El konulan birçok mülk hala din yahut inanç topluluklarına iade edilmedi
Çok çeşitli din yahut inanç topluluklarına ilişkin olan mülklerin ve bunlarla ilişkili vakıfların geçmişteki kayıplarının tesiri de raporda ele alındı: “Gayrimüslim cemaatler açısından, haksız formda el konulan cemaat vakfı mallarının iadesi süreci tamamlanmış; ziyanlar şimdi tam olarak giderilmiş değil.” Ayrıyeten, birçok dinî yapının da harap ve yok olma riskiyle karşı karşıya olduğu vurgulandı.
Somut teklifler
Din yahut inanç özgürlüğü alanında somutlaşan tüm bu eşitsizlik ve ihlallerin giderilmesi için sunulan somut tekliflerden kimileri şunlar:
- Türkiye milletlerarası insan hakları mukavelelerine koyduğu tüm çekinceleri kaldırmalı.
- Türkiye Azınlık Lisanları Avrupa Şartı’nı ve Ulusal Azınlıkların Korunmasına dair Çerçeve Mukaveleyi onaylamalı.
- Türkiye din yahut inanç özgürlüğünü ilgilendiren davalarda verilen AİHM kararlarını ve İnsan Hakları Komitesi Görüşlerini yerine getirerek, emsal ihlallerin yaşanmasını önlemek için gecikmeksizin genel önlemler almalı.
- Devlet yetkilileri ailede, din yahut inanç topluluğunda ve işyerinde din yahut inanç özgürlüğü önündeki mahzurları anlamak üzere gerekli adımları atmalı.
- Nüfus kayıtlarındaki din hanesi kaldırılmalı. Din hanesi resmi kayıtlardan kaldırılana dek, bireylerin din yahut inançlarını kendi tercih ettikleri halde tabir etmesine imkan tanınmalı. Buna ateizm ve agnostisizm üzere dünya görüşlerinin de dahil edilebilmesi için, hudutlu seçeneklere sahip bir listeden seçim uygulamasına son verilmeli.
- Din Kültürü ve Ahlak Bilgisi dersinden muaf tutulma hakkını kullanmak isteyen Hristiyan ve Yahudi öğrenciler, tıpkı derecede değerli olan nüfus kayıtlarında din hanesini boş bırakma hakkından feragat etmek zorunda bırakılmamalı. Muafiyet talebinde bulunmaları bu haktan yararlanmaları için kâfi sayılmalı.
- MEB, ayrımcılık içermeyen bir muafiyet uygulaması için gecikmeksizin adımlar atmalı.
- MEB, eğitim sisteminde çocuğun niyet, vicdan ve din özgürlüğünü destekleyecek halde, kendi program ve uygulamalarını gözden geçirip değiştirmeli.
- Askerlik hizmetine karşı vicdani ret gecikmeksizin anayasal hak olarak tanınmalı. Vicdani retçilere yönelik olarak yürütülen tüm ceza davaları sona erdirilmeli ve tazminat sağlanmalı.
- Vicdani ret müracaatlarına ait istatistik tutulmalı. Bu istatistikler vicdani retçilerin sayısını, verilen para cezalarını, yürütülen ceza soruşturmalarını ve vicdani retçiler hakkında verilmiş olan mahkûmiyet kararlarını içermeli ve kamuoyu ile paylaşılmalı.
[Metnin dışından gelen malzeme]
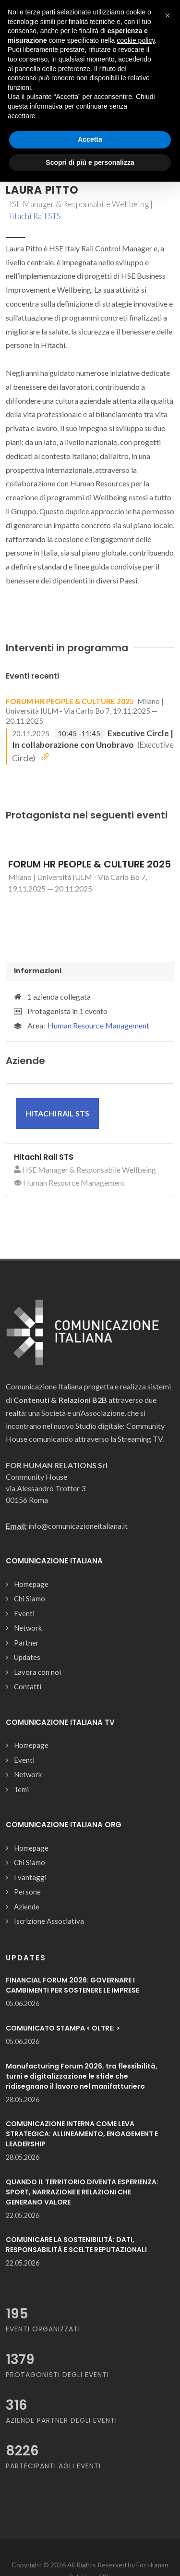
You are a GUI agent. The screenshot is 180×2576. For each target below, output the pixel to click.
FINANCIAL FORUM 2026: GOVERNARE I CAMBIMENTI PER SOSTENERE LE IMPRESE (72, 1985)
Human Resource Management (98, 1025)
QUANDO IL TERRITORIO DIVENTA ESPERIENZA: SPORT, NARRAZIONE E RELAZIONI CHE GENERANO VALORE (82, 2192)
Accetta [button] (90, 139)
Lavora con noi (37, 1672)
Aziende (26, 1906)
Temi (21, 1789)
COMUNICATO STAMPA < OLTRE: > (63, 2028)
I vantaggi (30, 1877)
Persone (27, 1891)
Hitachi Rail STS (33, 216)
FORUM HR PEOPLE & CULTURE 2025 (70, 701)
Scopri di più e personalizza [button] (90, 162)
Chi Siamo (29, 1598)
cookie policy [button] (136, 40)
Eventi (24, 1613)
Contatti (27, 1686)
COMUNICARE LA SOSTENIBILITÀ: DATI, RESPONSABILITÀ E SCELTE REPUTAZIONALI (76, 2244)
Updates (27, 1657)
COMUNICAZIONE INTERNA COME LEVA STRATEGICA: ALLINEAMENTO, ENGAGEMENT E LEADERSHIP (82, 2134)
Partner (26, 1642)
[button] (167, 15)
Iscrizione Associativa (49, 1921)
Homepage (31, 1584)
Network (28, 1627)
- Diyanet İşleri Başkanlığı bayanların mescitlere eşit erişimini teminat altına almalı.
- Cemevlerinin, Protestan kiliselerinin ve Yehova Şahitleri ibadet salonlarının ibadet yeri olarak tanınması önündeki sistematik maniler derhal kaldırılmalı.
- Devlet yetkilileri ibadet ve uygulamada anadilin kullanımına müdahale etmekten kaçınmalı. Bilakis, din yahut inanç toplulukları ibadetleri sırasında klâsik olarak kullandıkları lisanların kullanımı ve geliştirilmesi konusunda desteklenmeli.
- Terör cürümlerinden mahkûm edilmiş bireyler kamusal dinî hizmetlerden mahrum bırakılmamalı.
- Gayrimüslim cemaatlerin örgütlenme özgürlüğünü tam manasıyla koruyacak önlemler alınmalı.
- Geçmişte haksız biçimde el konulan bütün malların dinî cemaatler ve vakıflara iadesine imkân sağlayan bir mevzuat çıkarılmalı.
- Türk Ceza Kanunu’nun “dinî bedelleri aşağılamayı” cürüm sayan 216. unsuru kaldırılmalı.
- Diyanet İşleri Başkanlığı, bayanların başta mescitler olmak üzere ibadet yerlerine erişiminin erkekler ile eşit şartlarda olmasını sağlamalı.